== WHAT NEEDS TO BE DONE ==
The entries underneath need to be duplicated exactly, with none omitted.

◇ ◇ ◇ ◇ ◇

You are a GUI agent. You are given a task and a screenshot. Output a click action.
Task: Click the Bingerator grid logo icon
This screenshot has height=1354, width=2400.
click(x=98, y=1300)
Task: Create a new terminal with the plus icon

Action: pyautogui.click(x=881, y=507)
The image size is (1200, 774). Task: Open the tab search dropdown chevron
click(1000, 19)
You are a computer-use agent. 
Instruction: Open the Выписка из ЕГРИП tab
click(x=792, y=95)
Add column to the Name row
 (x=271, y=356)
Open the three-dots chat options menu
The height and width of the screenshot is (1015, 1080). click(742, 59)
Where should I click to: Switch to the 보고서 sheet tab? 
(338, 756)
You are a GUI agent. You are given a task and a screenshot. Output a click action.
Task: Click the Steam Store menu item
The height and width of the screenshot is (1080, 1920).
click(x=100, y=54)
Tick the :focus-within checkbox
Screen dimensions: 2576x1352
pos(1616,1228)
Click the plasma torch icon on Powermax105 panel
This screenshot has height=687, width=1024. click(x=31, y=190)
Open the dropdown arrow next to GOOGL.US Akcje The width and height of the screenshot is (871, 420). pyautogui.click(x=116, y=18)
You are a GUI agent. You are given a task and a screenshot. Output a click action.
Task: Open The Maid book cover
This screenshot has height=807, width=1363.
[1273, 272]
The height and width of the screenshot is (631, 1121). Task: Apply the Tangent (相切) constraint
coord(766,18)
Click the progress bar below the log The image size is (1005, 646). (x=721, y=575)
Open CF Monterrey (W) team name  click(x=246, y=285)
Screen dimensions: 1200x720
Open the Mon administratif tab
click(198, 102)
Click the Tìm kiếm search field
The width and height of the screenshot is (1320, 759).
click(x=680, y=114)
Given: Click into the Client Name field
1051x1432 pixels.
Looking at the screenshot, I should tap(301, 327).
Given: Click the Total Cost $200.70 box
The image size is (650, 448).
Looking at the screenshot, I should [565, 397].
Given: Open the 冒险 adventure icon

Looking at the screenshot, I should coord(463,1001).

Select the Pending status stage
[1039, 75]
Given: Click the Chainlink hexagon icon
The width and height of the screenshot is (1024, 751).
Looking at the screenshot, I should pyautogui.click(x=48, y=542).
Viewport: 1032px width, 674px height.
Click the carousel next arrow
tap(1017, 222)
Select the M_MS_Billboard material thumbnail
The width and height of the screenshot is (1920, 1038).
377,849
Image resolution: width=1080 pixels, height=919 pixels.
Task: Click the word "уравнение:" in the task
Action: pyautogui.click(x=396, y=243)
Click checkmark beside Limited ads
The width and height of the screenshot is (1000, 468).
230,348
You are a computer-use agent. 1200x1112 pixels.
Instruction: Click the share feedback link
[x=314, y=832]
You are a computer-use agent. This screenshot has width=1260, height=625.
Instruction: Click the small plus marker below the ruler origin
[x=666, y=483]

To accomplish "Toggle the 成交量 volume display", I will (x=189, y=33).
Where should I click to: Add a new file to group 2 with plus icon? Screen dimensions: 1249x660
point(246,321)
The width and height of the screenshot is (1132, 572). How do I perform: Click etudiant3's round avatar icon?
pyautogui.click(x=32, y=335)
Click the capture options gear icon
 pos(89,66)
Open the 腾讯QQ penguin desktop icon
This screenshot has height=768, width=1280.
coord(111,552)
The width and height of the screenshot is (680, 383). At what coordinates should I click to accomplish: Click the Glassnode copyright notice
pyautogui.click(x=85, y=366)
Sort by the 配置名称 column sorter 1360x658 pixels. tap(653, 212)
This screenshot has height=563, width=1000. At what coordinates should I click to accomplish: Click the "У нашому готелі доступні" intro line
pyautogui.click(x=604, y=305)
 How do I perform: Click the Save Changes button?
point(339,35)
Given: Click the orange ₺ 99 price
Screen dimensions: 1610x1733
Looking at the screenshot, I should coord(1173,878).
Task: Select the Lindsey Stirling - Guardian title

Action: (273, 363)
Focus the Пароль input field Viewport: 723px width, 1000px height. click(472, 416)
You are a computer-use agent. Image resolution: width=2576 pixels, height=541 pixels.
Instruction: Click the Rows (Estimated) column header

◇ ◇ ◇ ◇ ◇

== THE ANSWER ==
You are a GUI agent. You are given a task and a screenshot. Output a click action.
Task: Click the Bingerator grid logo icon
This screenshot has height=1354, width=2400.
click(x=98, y=1300)
Task: Create a new terminal with the plus icon

Action: pyautogui.click(x=881, y=507)
The image size is (1200, 774). Task: Open the tab search dropdown chevron
click(1000, 19)
You are a computer-use agent. 
Instruction: Open the Выписка из ЕГРИП tab
click(x=792, y=95)
Add column to the Name row
 (x=271, y=356)
Open the three-dots chat options menu
The height and width of the screenshot is (1015, 1080). click(742, 59)
Where should I click to: Switch to the 보고서 sheet tab? 
(338, 756)
You are a GUI agent. You are given a task and a screenshot. Output a click action.
Task: Click the Steam Store menu item
The height and width of the screenshot is (1080, 1920).
click(x=100, y=54)
Tick the :focus-within checkbox
Screen dimensions: 2576x1352
pos(1616,1228)
Click the plasma torch icon on Powermax105 panel
This screenshot has height=687, width=1024. click(x=31, y=190)
Open the dropdown arrow next to GOOGL.US Akcje The width and height of the screenshot is (871, 420). pyautogui.click(x=116, y=18)
You are a GUI agent. You are given a task and a screenshot. Output a click action.
Task: Open The Maid book cover
This screenshot has height=807, width=1363.
[1273, 272]
The height and width of the screenshot is (631, 1121). Task: Apply the Tangent (相切) constraint
coord(766,18)
Click the progress bar below the log The image size is (1005, 646). (x=721, y=575)
Open CF Monterrey (W) team name  click(x=246, y=285)
Screen dimensions: 1200x720
Open the Mon administratif tab
click(198, 102)
Click the Tìm kiếm search field
The width and height of the screenshot is (1320, 759).
click(x=680, y=114)
Given: Click into the Client Name field
1051x1432 pixels.
Looking at the screenshot, I should tap(301, 327).
Given: Click the Total Cost $200.70 box
The image size is (650, 448).
Looking at the screenshot, I should [565, 397].
Given: Open the 冒险 adventure icon

Looking at the screenshot, I should coord(463,1001).

Select the Pending status stage
[1039, 75]
Given: Click the Chainlink hexagon icon
The width and height of the screenshot is (1024, 751).
Looking at the screenshot, I should pyautogui.click(x=48, y=542).
Viewport: 1032px width, 674px height.
Click the carousel next arrow
tap(1017, 222)
Select the M_MS_Billboard material thumbnail
The width and height of the screenshot is (1920, 1038).
377,849
Image resolution: width=1080 pixels, height=919 pixels.
Task: Click the word "уравнение:" in the task
Action: pyautogui.click(x=396, y=243)
Click checkmark beside Limited ads
The width and height of the screenshot is (1000, 468).
230,348
You are a computer-use agent. 1200x1112 pixels.
Instruction: Click the share feedback link
[x=314, y=832]
You are a computer-use agent. This screenshot has width=1260, height=625.
Instruction: Click the small plus marker below the ruler origin
[x=666, y=483]

To accomplish "Toggle the 成交量 volume display", I will (x=189, y=33).
Where should I click to: Add a new file to group 2 with plus icon? Screen dimensions: 1249x660
point(246,321)
The width and height of the screenshot is (1132, 572). How do I perform: Click etudiant3's round avatar icon?
pyautogui.click(x=32, y=335)
Click the capture options gear icon
 pos(89,66)
Open the 腾讯QQ penguin desktop icon
This screenshot has height=768, width=1280.
coord(111,552)
The width and height of the screenshot is (680, 383). At what coordinates should I click to accomplish: Click the Glassnode copyright notice
pyautogui.click(x=85, y=366)
Sort by the 配置名称 column sorter 1360x658 pixels. tap(653, 212)
This screenshot has height=563, width=1000. At what coordinates should I click to accomplish: Click the "У нашому готелі доступні" intro line
pyautogui.click(x=604, y=305)
 How do I perform: Click the Save Changes button?
point(339,35)
Given: Click the orange ₺ 99 price
Screen dimensions: 1610x1733
Looking at the screenshot, I should coord(1173,878).
Task: Select the Lindsey Stirling - Guardian title

Action: (273, 363)
Focus the Пароль input field Viewport: 723px width, 1000px height. click(472, 416)
You are a computer-use agent. Image resolution: width=2576 pixels, height=541 pixels.
Instruction: Click the Rows (Estimated) column header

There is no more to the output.